Typeshed path override breaks stdlib types
Describe the Bug
Repro:
- In the root of your project, run clone typeshed
git clone https://github.com/python/typeshed.git - Make a pyrefly.toml with the following contents
typeshed-path="./typeshed" - Make a file with the following contents
x: int = 1 - Observe the following error:
Literal[1]` is not assignable to `int
I also confirmed that typeshed-path="./typeshed/stdlib" does not work - we fall back to the bundled typeshed and do not pick up any added types if I modify the typeshed source.
Sandbox Link
No response
(Only applicable for extension issues) IDE Information
No response
IIRC the system currently is never designed for supporting a custom typeshed and @ndmitchell was pretty skeptical about this feature. Can you elaborate what the intended use case for this is?
I utilized Pyrefly to check for missing stubs in Typeshed against the CPython documentation. https://github.com/python/typeshed/pull/14938#issuecomment-3464070195
@grievejia @yangdanny97 Would be great if you could weight in the type checking side.
I spent a little time looking into this and here is what I think is happening. When we use a custom typeshed path this may lead to 2 different definitions of a class. We consider 2 Classes to be equal only if the follow are the same:
- Same ClassDefIndex
- Same ModuleName
- Same ModulePath
However, when we load the int we may be loading definitions from both the bundled typeshed as well as from the custom typeshed path provided.

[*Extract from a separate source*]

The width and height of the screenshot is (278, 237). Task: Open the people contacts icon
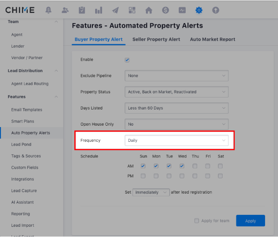point(65,10)
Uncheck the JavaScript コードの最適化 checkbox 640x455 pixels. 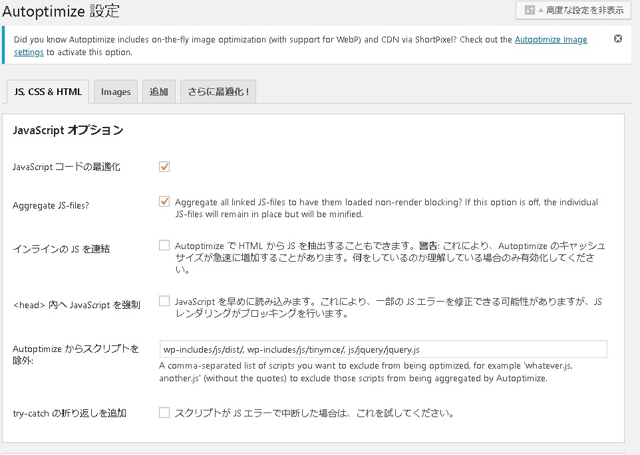(164, 167)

When type checking x: int = 1:
1. **Annotation side**: Pyrefly resolves `int` using the **custom typeshed** → `Class(def_index=X, module="builtins", path=FileSystem(...))`
2. **Value side**: Pyrefly evaluates `1` as `Literal[1]` and calls `lit.general_class_type(stdlib)` to convert it to `int`
- This uses `stdlib.int()` which was initialized from the **bundled typeshed** → `Class(def_index=Y, module="builtins", path=BundledTypeshed(...))`
3. **Compatibility check**: Pyrefly checks if `Literal[1]` (which converts to bundled `int`) is assignable to annotation `int` (which is custom `int`)
- The check compares: `Class(path=BundledTypeshed(...))` vs `Class(path=FileSystem(...))` which are not equal.

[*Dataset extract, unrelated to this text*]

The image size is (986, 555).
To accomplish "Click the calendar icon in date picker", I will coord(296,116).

We are using 2 different instances of the Int class which is resulting in an error. I think this should be easy enough to fix but it seems there is a question of this is something we to support which is a larger discussion.

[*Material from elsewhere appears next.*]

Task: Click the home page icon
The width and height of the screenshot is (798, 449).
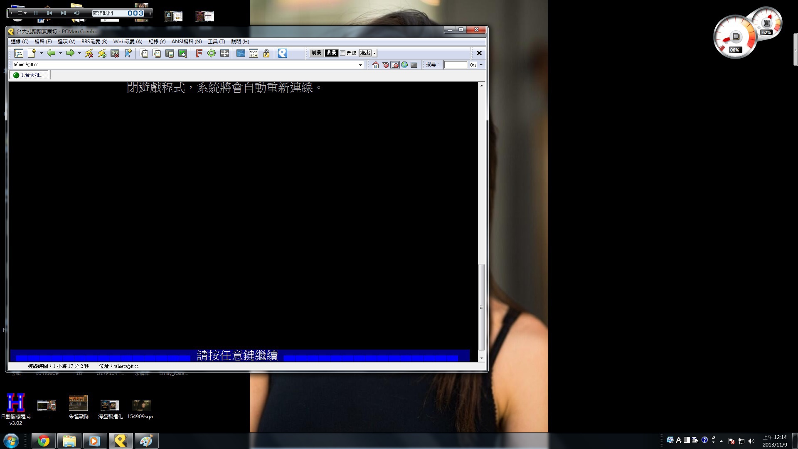Action: click(x=376, y=65)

I think we should try our best to support it if typeshed-path is set. What's the concern about supporting it?
If someone chooses to set a custom path that's invalid and causes a crash that's on them
FYI this looks a lot like an issue that I ran into a few months ago while trying to make it possible to manually put typeshed at the start of the search path. I worked around the problem by adding a PYREFLY_STDLIB_SEARCH_PATH environment variable: https://github.com/facebook/pyrefly/commit/a6d7f77ad4f5e4cf6ff93dee1477643816bcf15f.
Should we make this happen automatically if this config value is passed? Otherwise the typeshed-path config seems sort of redundant
@jvansch1
However, when we load the int we may be loading definitions from both the bundled typeshed as well as from the custom typeshed path provided.
My expectation is that a user-provided typeshed would take precedence over the bundled typeshed and we should not even try to load the bundled one, so there should be no conflict.
I'm not too familiar with the code, though, so maybe you can help me understand where my expectation breaks down?
It's been a while since I dug into this, but if memory serves, the problem was related to the Stdlib object always using the bundled typeshed: https://github.com/facebook/pyrefly/blob/808dd1bf067268b4c82baf35f9a1bffeebee64c2/crates/pyrefly_types/src/stdlib.rs#L30
It looks like the Stdlib code is already generic over a "loader" but we always use the BundledTypeshedStdlib loader here:
https://github.com/facebook/pyrefly/blob/808dd1bf067268b4c82baf35f9a1bffeebee64c2/pyrefly/lib/state/state.rs#L1107-L1120
So, hopefully the fix entails defining a loader for the user-provided typeshed instead and threading the config setting to this point so we can choose the right loader?
One thing that might be related is that we don't rewrite the typeshed path. I'll throw up a diff for doing that real quick
Edit: created #1741